Every year on February 4th, World Cancer Day is celebrated by bringing awareness and providing education about the disease. Many of the efforts focus on making the reduction of preventable cancer a global health priority.
In 2018, it was estimated that there were 26,000 deaths that occurred due to cancer across the globe every single day. This rate is only predicted to increase with time due to a variety of factors. To name a few: the age of the world population is increasing, there is a general lack of education about ways to prevent cancer in developing countries, and early detection methods and treatment are scarce in these same developing countries. By 2030, the rate of cancer deaths per year is expected to hit 21.6 million – this is 8.4 million more than the 2010 rate. To put this into perspective with infectious diseases, in 2015 alone, the deaths per year due to malaria was 72,000 while cancer rates met 8.9 million – with the majority of the deaths coming from developing countries.

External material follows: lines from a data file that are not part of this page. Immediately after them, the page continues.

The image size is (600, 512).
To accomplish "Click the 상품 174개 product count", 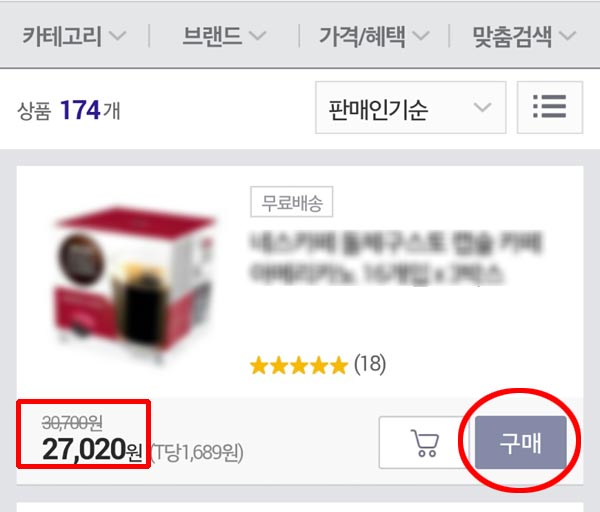I will pos(69,111).

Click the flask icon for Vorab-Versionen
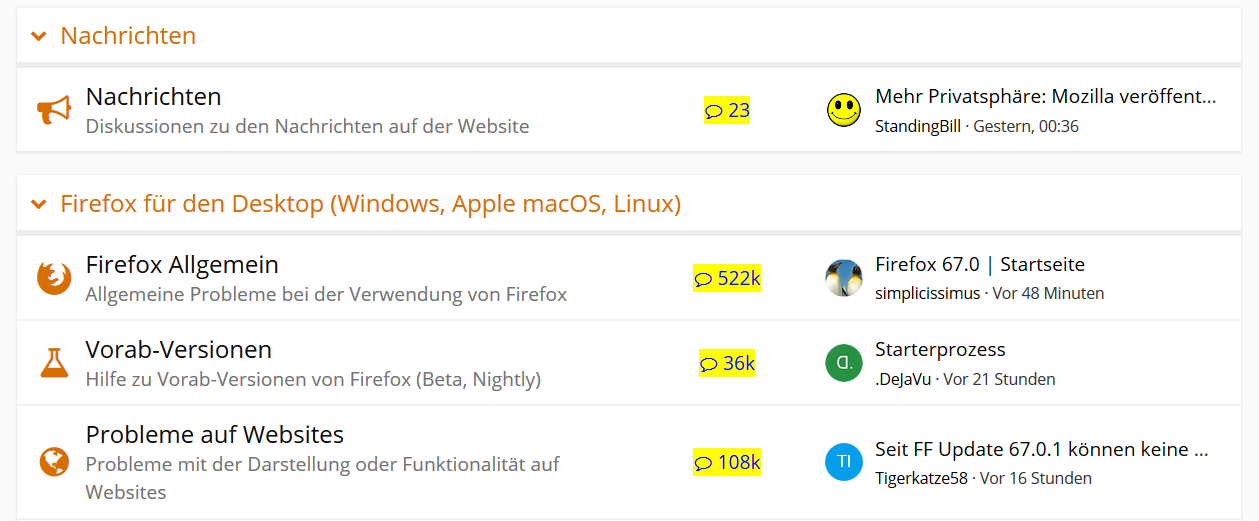(x=54, y=363)
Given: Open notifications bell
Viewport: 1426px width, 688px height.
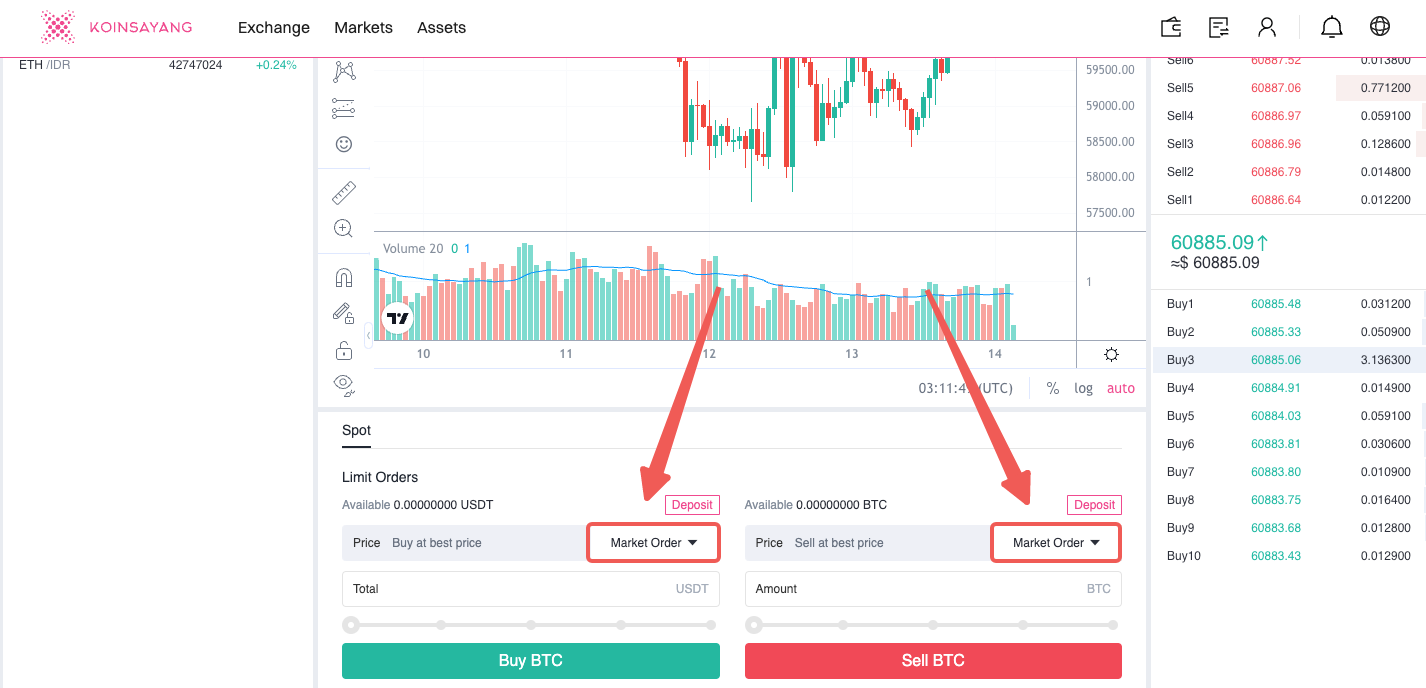Looking at the screenshot, I should pos(1332,27).
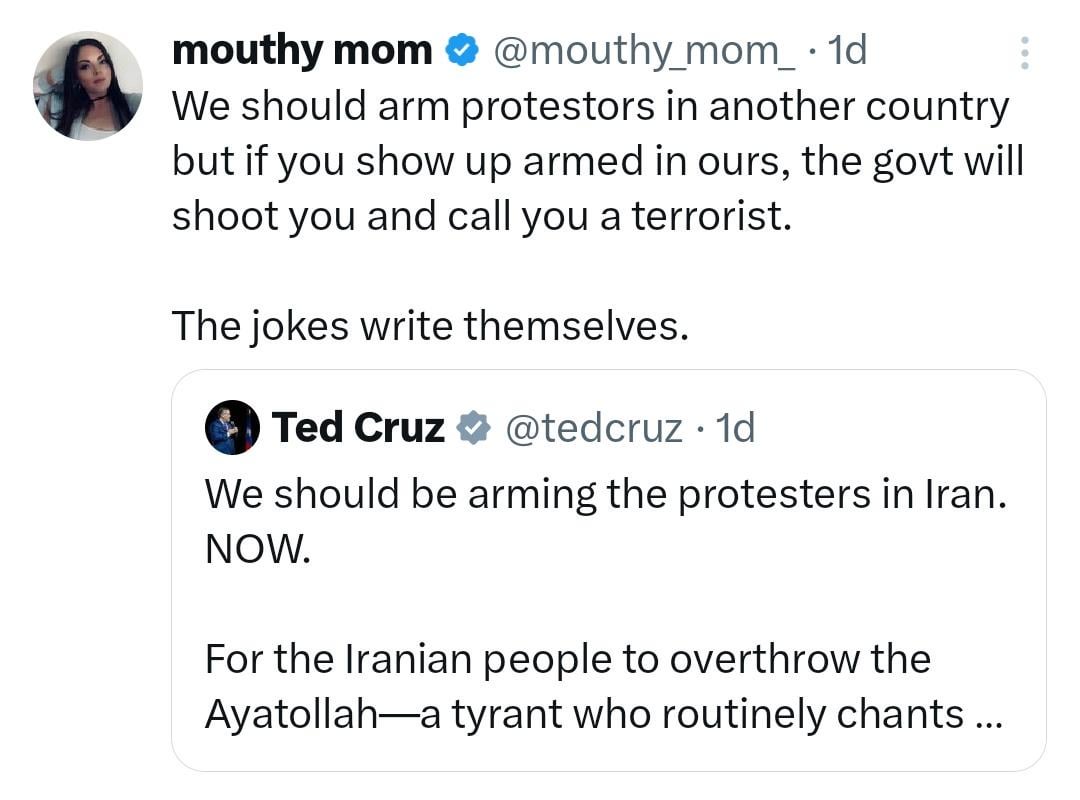Click 'We should arm protestors' tweet text
Viewport: 1080px width, 800px height.
pyautogui.click(x=590, y=107)
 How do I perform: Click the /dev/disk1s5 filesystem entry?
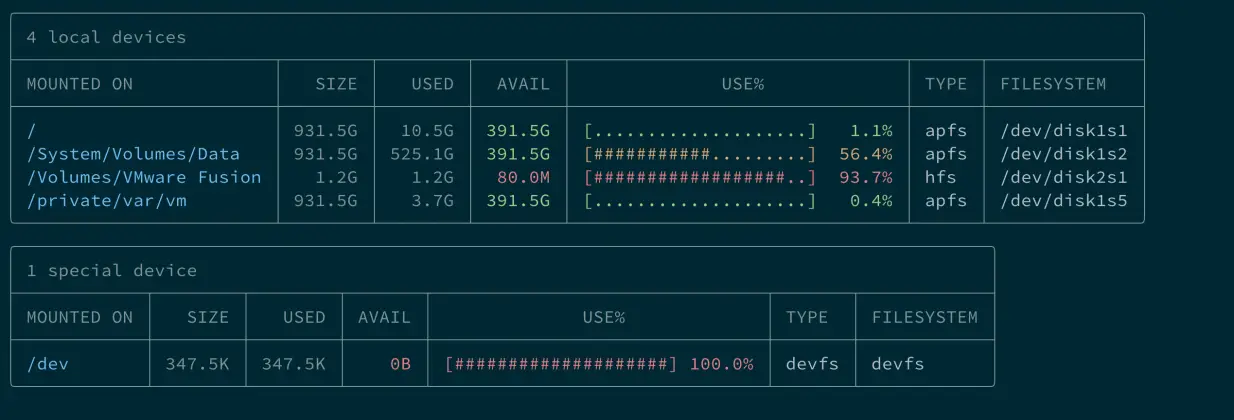point(1064,201)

The largest gaps in rates of cancer survival can be noticed in cancers that are more responsive to early screening and treatment (for example: breast and colorectal cancers). These rates vary greatly between developing and developed nations as well as in different racial groups in the same country. In the United States and Australia, the 5 year survival rate for breast cancer (2010-2014) was up to 90% compared to only 65% in Malaysia for the same time frame. In the U.S. between 2004 and 2009, there was a difference in the 5 year survival for cervical cancer between whites and blacks, 64% and 56% respectively. These differences in rates can be attributed to differences in prevention and treatment programs. For example, in many developing countries, cancer patients do not have access to radiotherapy facilities near their homes. There are 60 countries across the globe with cancer patients that do not have one radiotherapy facility in the entire country. On the screening side, many developing nations do not have the health care infrastructure or funds to provide regular cancer screenings. The same gaps in access to care and resources can be said about different areas of socioeconomic status in the United States.
Current efforts to develop prevention and treatment programs across the globe are focused on the WHO’s recommended 4 main approaches or areas of: prevention, early detection, diagnosis and treatment and palliative care… and there have been successful feats! An example of a successful cancer prevention program is in Sudan. Their program focuses on promoting public awareness of breast cancer and early detection through in-home breast exams done by trained female volunteers. Another positive program was implemented in India in 2013. This program increased breast cancer awareness in the study urban area, and a subsequent increase in early stage diagnosed breast cancer increased from 74% to 81% in 3 years (2013-2016). Most cancer prevention and reduction programs in developing nations focus on the initial stages of increasing awareness and education about cancer as they are cost efficient and effective.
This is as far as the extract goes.